How To Prepare For A Marketing Project

September 5, 2007

Good marketing persuades prospects to take action through skillful use of emotional hot buttons and by presenting useful information about the products being advertised. The more facts you include in your marketing materials, the better.

Here’s a four-step procedure we use to get the information we need to create persuasive, fact-filled copy for our clients. This technique should be helpful to copywriters, marketers, and business owners alike.

Step 1: Get all previously published material on the product.
For an existing product, there’s a mountain of literature you can send to us as background information. This material includes:

  • Tear-sheets of previous ads
  • Brochures
  • Catalogs
  • Article reprints
  • Technical papers
  • Copies of speeches
  • Audio-visual scripts
  • Press kits
  • Swipe files of competitors’ ads and literature

Even if your product or service is brand new, there’s sure to be mounds of paperwork you can give us.
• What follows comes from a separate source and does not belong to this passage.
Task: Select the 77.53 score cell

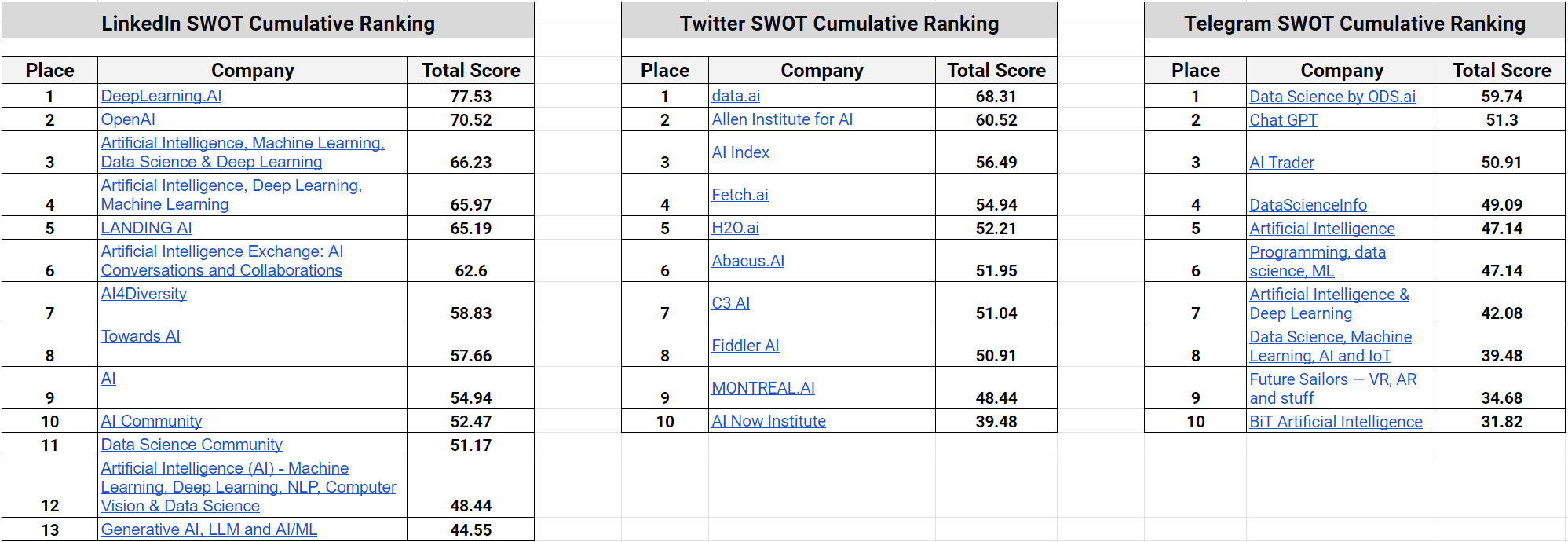Action: coord(470,97)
These include:

  • Internal memos
  • Letters of technical information
  • Product specifications
  • Engineering drawings
  • Business and marketing plans
  • Reports
  • Proposals

By studying this material, we should have 80 percent of the information we need to write effective ad copy. And we can get the other 20 percent by picking up the phone and asking questions. Steps 2-4 outline the questions we ask about the product, the audience, and the objective of the marketing.
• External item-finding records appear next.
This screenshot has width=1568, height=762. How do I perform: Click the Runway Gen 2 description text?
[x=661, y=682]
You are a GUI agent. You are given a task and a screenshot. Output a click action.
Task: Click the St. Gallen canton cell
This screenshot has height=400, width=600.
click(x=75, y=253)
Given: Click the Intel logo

Step 2: Ask questions about the product.

  • What are its features and benefits? (Make a complete list.)
  • Which benefit is the most important?
  • How is the product different from the competition’s? (Which features are exclusive? Which are better than the competition’s?)
  • If the product isn’t different, what attributes can be stressed that haven’t been stressed by the competition?
  • What technologies does the product compete against?
  • What are the applications of the product?
  • What industries can use the product?
  • What problems does the product solve in the marketplace?
  • How is the product positioned in the marketplace?
  • How does the product work?
  • How reliable is the product?
  • How efficient?
  • How economical?
  • Who has bought the product and what do they say about it?
  • What materials, sizes and models is it available in?
  • How quickly does the manufacturer deliver the product?
  • What service and support does the manufacturer offer?
  • Is the product guaranteed?

Step 3: Ask questions about your audience.
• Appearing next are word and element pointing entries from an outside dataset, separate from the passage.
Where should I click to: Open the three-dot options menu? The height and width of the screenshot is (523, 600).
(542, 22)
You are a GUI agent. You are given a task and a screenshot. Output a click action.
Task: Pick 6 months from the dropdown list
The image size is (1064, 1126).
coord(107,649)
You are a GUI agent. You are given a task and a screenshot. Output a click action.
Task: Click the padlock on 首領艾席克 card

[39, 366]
  • Who will buy the product? (What markets is it sold to?)
  • What is the customer’s main concern? (Price, delivery, performance, reliability, service maintenance, quality efficiency)
  • What is the character of the buyer?
  • What motivates the buyer?
  • How many different buying influences must the copy appeal to? Two tips on getting to know your audience:
    • If you are writing an ad, read issues of the magazine in which the ad will appear.
    • If you are writing direct mail, find out what mailing lists will be used and study the list descriptions.

Step 4: Determine the objective of your marketing.
This objective may be one or more of the following:

  • To generate inquiries
  • To generate sales
  • To answer inquiries
  • To qualify prospects
  • To transmit product information
  • To build brand recognition and preference
  • To build company image

Before we write any ad copy, we study the product — its features, benefits, past performance, applications, and markets. Digging for the facts will pay off, because in great marketing, specifics sell.